Planning a summer wedding? Lori from Paraparaumu Beach writes, “Paid $100 for second hand dress from an opportunity shop in Waikanae and customised it. No need for a $2,000 dress.”
Mrs. Valuable Forthright Opinions from “somewhere near Canterbury” in the UK believes she must be the most frugal person in the country, and that’s saying something because frugality may well have been invented in the UK! Our frugal friend writes, “I get the most enormous thrill out of making/growing things and generally avoiding supermarkets etc with the consequence that we were able to buy our modest little house here in the pricey S.E. of England for cash on a very meagre income. Here are a few tips.
“Explore the wonderful world of the hot water bottle. Warming you is much cheaper and probably healthier than heating the space around you. Re-boil the water when it’s no longer warm enough to keep you toasty but still has some warmth in it – it boils much quicker this way. And wrap the hottie up in a blanket if you leave it for any length of time. It stays warmer longer this way.
“Add layers if you live in a cold climate. It you’re a gal, wear a petticoat and long-johns underneath. Fetching I know, but sexier than frostbite and large heating bills. Wear a number of layers of cotton, then a woolen layer over the top.
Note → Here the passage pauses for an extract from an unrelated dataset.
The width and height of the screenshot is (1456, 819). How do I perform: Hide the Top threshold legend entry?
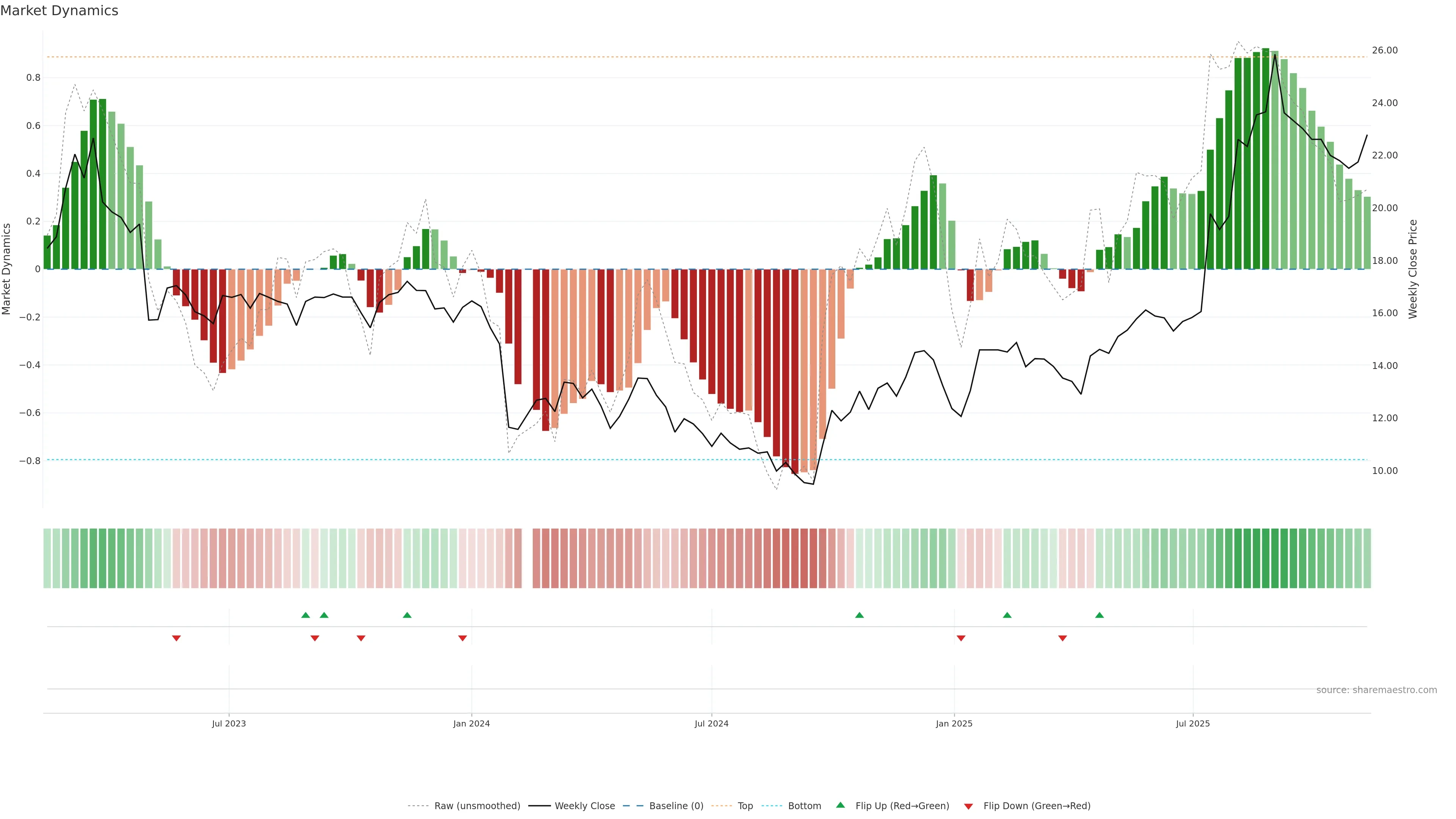[745, 806]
“Make your own tofu. Boil up the cheapest shop-bought soya milk you can find – 1 to 2 litres is a good amount. Coagulate it with some vinegar or lemon juice. Drain it through a tea towel and squish it down with something heavy. Use the yellow liquid that’s left over for making bread. This is the cheapest and freshest tofu I know.”
2014 has been a bumper year for frugality. We have received hundreds of tips from readers and the Oily Rag Club now has over 6,000 members on the weekly newsletter mailing list (fortunately we no longer have to lick stamps to send them out!). It’s amazing that although people have been practising frugality since the beginning of civilisation, oily raggers are still able to come up with new and interesting ways to turn penny pinching into serious savings.
Best wishes for a fun and frugal Xmas – see you in 2015!